Since the 1990s, Arnold Dreyblatt has worked in various performative installation projects with the specification of overlapping time sequences in scores to make artistic processes visible. In doing so, he draws on John Cage’s Theater Event No. 1 (1952), in which artists performed simultaneous actions in the audience within fixed time frames, as well as on Lawrence Halprin’s use of the score as a means to foster “spontaneity and interaction” that are “not oriented toward a specific result” (see The Rsvp Cycles: Creative Processes in the Human Environment, 1970).

Berlin-Karussell takes up Cage’s circulation processes and further develops the idea of a non-centered composition. Dreyblatt envisions the Academy of Arts as a temporary “working academy” in which more than 40 Academy members and invited artists from all disciplines engage in process-oriented research, discussion, performance, and interaction. The open project space in an exhibition hall of the Academy building on Hanseatenweg, designed specifically for the project by the collective raumlaborberlin, becomes both a site of production and a space where the boundaries of artistic categories are crossed and expanded.

A schedule indicates when individual artists or groups are active in the space. Over the course of five weeks, visitors are invited daily between 2 and 7 p.m. to observe artistic practice in progress and to participate in it. During evening events, the participating artists and collectives present both the events developed within the space and additional works.
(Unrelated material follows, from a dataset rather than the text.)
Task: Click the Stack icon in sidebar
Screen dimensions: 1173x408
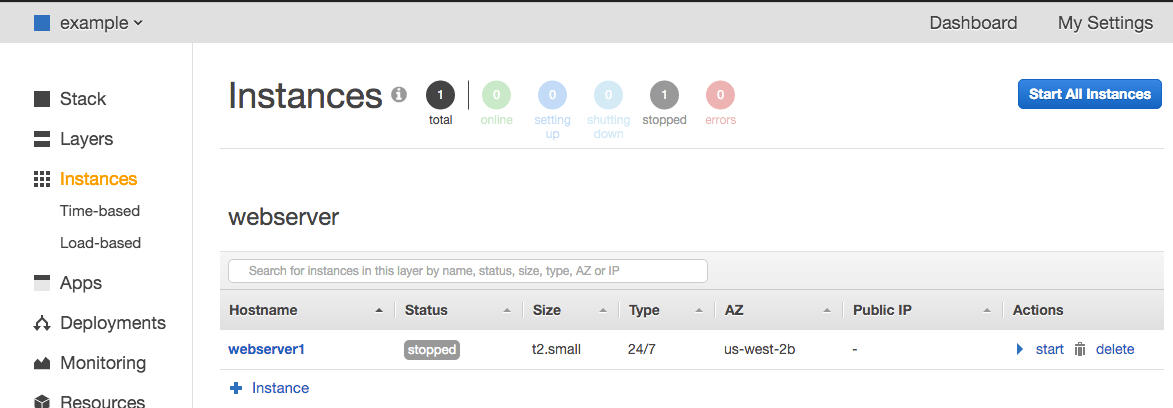Action: click(42, 99)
Interdisciplinarity, as well as time- and process-based art forms that can be experienced within this open working process, form the core of the project.

Participants

Artists, scholars, and curators:

Hubertus von Amelunxen, Çağlasu Aslan, Jeanne Astrup-Chauvaux, Patrizia Bach, Tomas Bächli, Joseph Beuys, Arno Brandlhuber, Ethan Braun, Tony Buck, Andreas Bülhoff, Nicholas Bussmann, Anna Butter, Frieder Butzmann, Greta Casà, Benedetta Castrioto, Alfredo Costa-Monteiro, Moussa Coulibaly, Jakob Deider, Christopher Dell, DJ Shlucht, Charlotte Dualé, Jan Faktor, Helga Franza, Dani Gal, Elizabeth Gallón Droste, Michael Geißler, Emiko Gejic, Adam Goodwin, Manuele Gragnolati, Ulrike Grossarth, Constanze Haas, Mona Hatoum, Adrienne Herr, Christoph Holzhey, Nan Hoover, Paul Hübner, Gary Hurst, Dominique Hurth, Hwanhee Hwang, Petja Ivanova, Allan Kaprow, Käthe Kruse, Raimund Kummer, Brandon LaBelle, Labour, Elisabetta Lanfredini, Claus Löser, Anton Lukoszevieze, Daniela Marcozzi, Amir Mardaneh, Marc Matter, Magda Mayas, Nanne Meyer, Ari Benjamin Meyers, John Miller, Mouse on Mars, Christian Naujoks, Hajnal Nemeth, Daniel Ott, An Paenhuysen, Nam June Paik, Adam Page & Eva Hertzsch, Lia Perjovschi, Jovana Popic, Steffen Reck, Stefan Römer, Marina Rosenfeld, Andreas Rost, Eran Schaerf, Eva-Maria Schön, Anna Lena Seiser, Geetha Sridharan, Christoph Tannert, Iris ter Schiphorst, Manos Tsangaris, Margerita Tsomou, Jakob Ullmann, Maria Ustenko, Manuel de Villiers, Cécile Wajsbrot, Raul Walch, Sasha Waltz, Jan St. Werner, Nico von Wersch, Clemens Winkler, Jeremy Woodruff, Walter Zimmermann, Vizma Zvaigzne

Additional contributions by Berlin School of Sound, International Artists’ Committee (IKG), International Society of Fine Arts e.V. (IGBK), n.b.k. Video Forum, raumlaborberlin, Saxon Academy of Arts, Sound Practice Research Collective (SPRK) at the Folkwang University of the Arts, Studio for Electroacoustic Music, Versatorium—Association for Poetry and Translation, Weißensee Academy of Art Berlin, and others

Workshops, concerts, performances, talks, readings, open studios

Over 40 international artists from various disciplines create simultaneous, non-linear events in a composition developed by Arnold Dreyblatt, inspired by John Cage.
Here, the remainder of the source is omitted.